DOCUMENT EXTRACT:
Thursday, July 15, 2010

Can I Do This?

That's the question I asked myself Wednesday morning after waking up tired. Before I woke up, I was dreaming I was getting ready to go to sleep after a long night helping my best friend from high school rescue her child from a werewolf kidnapper. It turns out he only wanted to celebrate Christmas with us. I don’t really care what that dream means. I just wish I would remember those insightful dreams that leave me with thought provoking solutions that I usually forget 30 seconds after I’m awake. I know I'm supposed to write these down, but that would be WORK.

Speaking of work... (Call me Queen Segue) I started a part time job doing bookkeeping services for a local business. I haven't worked steadily for 2 years. I had grown accustomed to showering late mornings after my coffee and work out. Since July 1st, It's get up, shower, get dressed, have breakfast and get to work. I am enjoying my new job. The people are great and I am learning so much related to bookkeeping.

On the surface, it's great, but I have a concern lurking in my mind regarding my commitment to my new responsibility. It is only part time. My employer is very willing to be flexible with my schedule regarding doctor's appointments. He must be very willing to work with me because on my 3rd day I had to call in sick. Two years ago, I practically worked myself to death, but I did own my own business and have a failing marriage. Now I'm working part time for someone else and have a very happy and fulfilling personal life. My goal is to find balance. Changing my thinking of finding balance instead of just, "Can I do this?" reminded me quitting is not the answer. If I don't try, I've already failed. So I'm giving it a go.

PROVIDED RECORDS:

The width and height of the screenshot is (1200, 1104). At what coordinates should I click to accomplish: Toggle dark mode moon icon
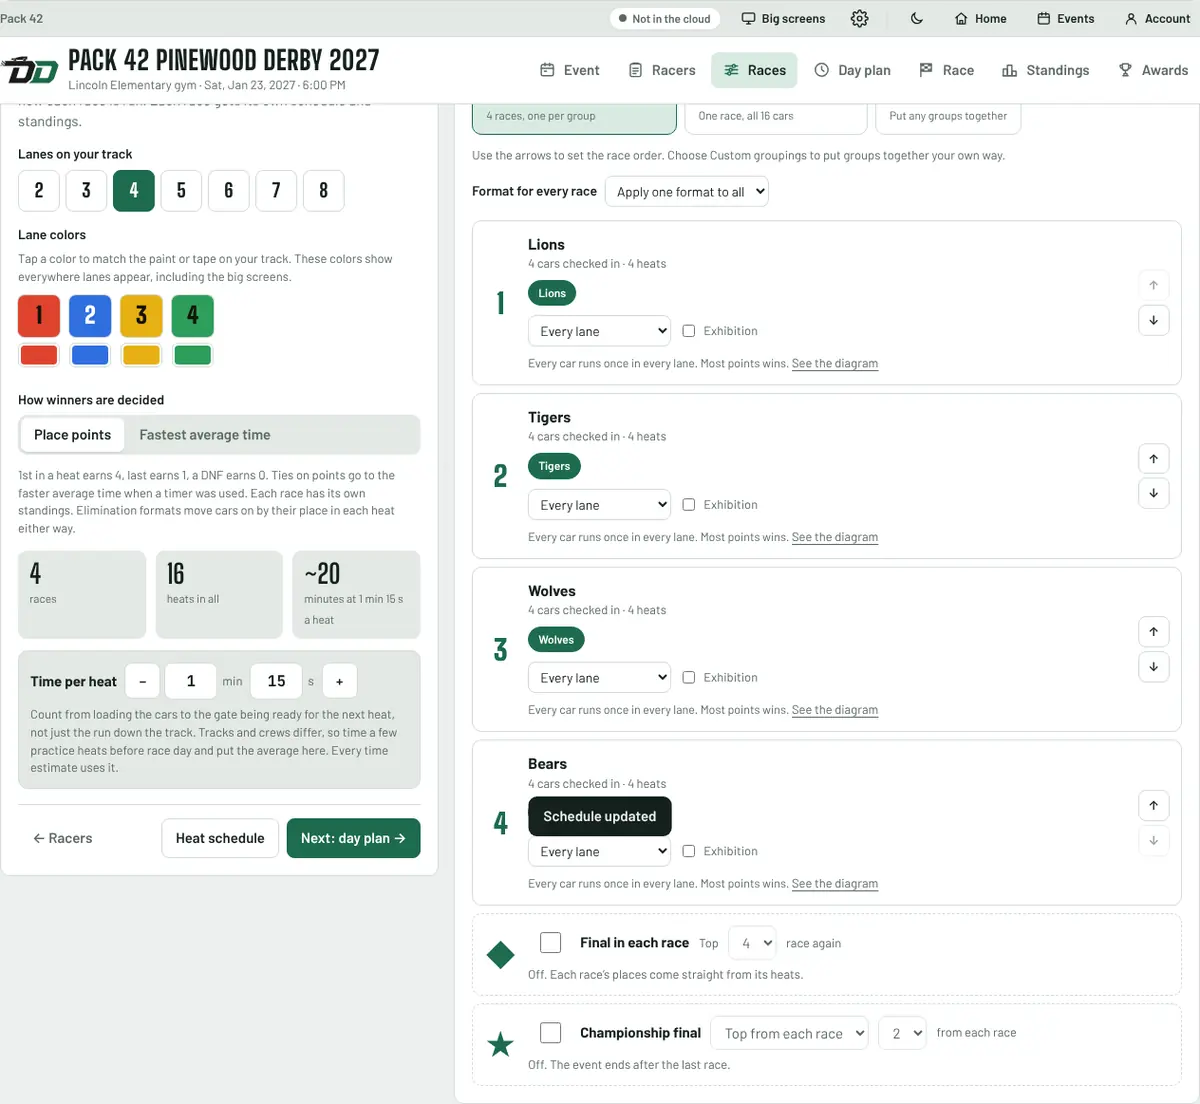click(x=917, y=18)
==
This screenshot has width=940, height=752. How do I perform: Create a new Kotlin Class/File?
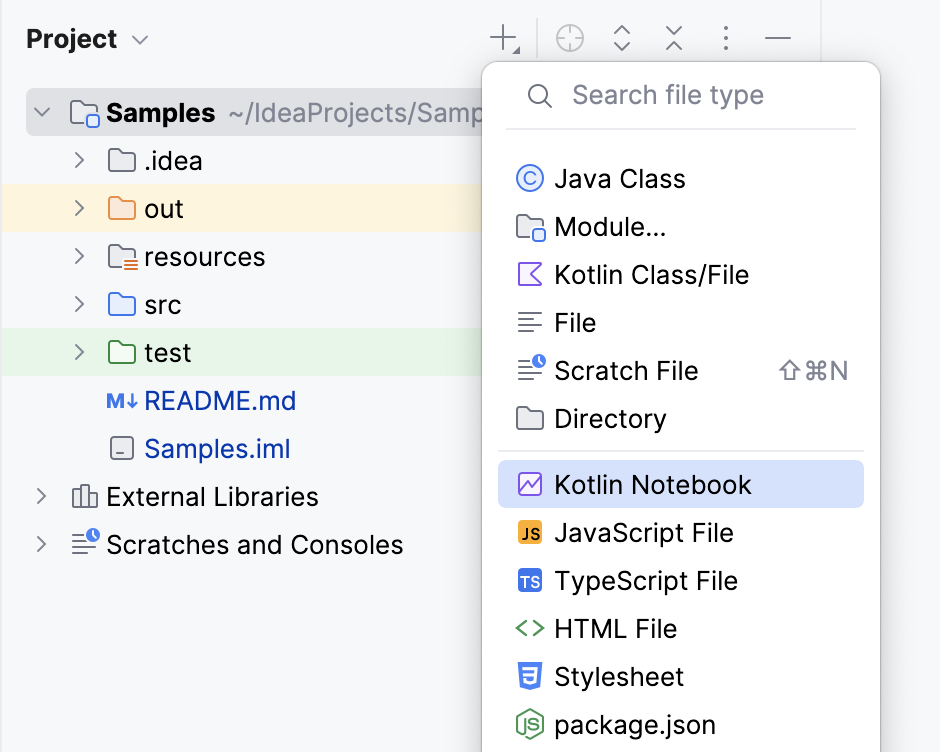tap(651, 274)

DIRECTIONS:
[A] List, in order, each step of the morning routine the blog post says the writer has followed since July 1st.
[B] Summarize the blog post in two sentences.

YOUR RESPONSES:
[A]
1. Get up
2. Shower
3. Get dressed
4. Have breakfast
5. Get to work

[B] After two years without steady work, the writer has started a part-time bookkeeping job for a local business and enjoys the people and the learning. Despite worries about commitment, such as calling in sick on the third day, the writer resolves to seek balance rather than quit and gives the job a go.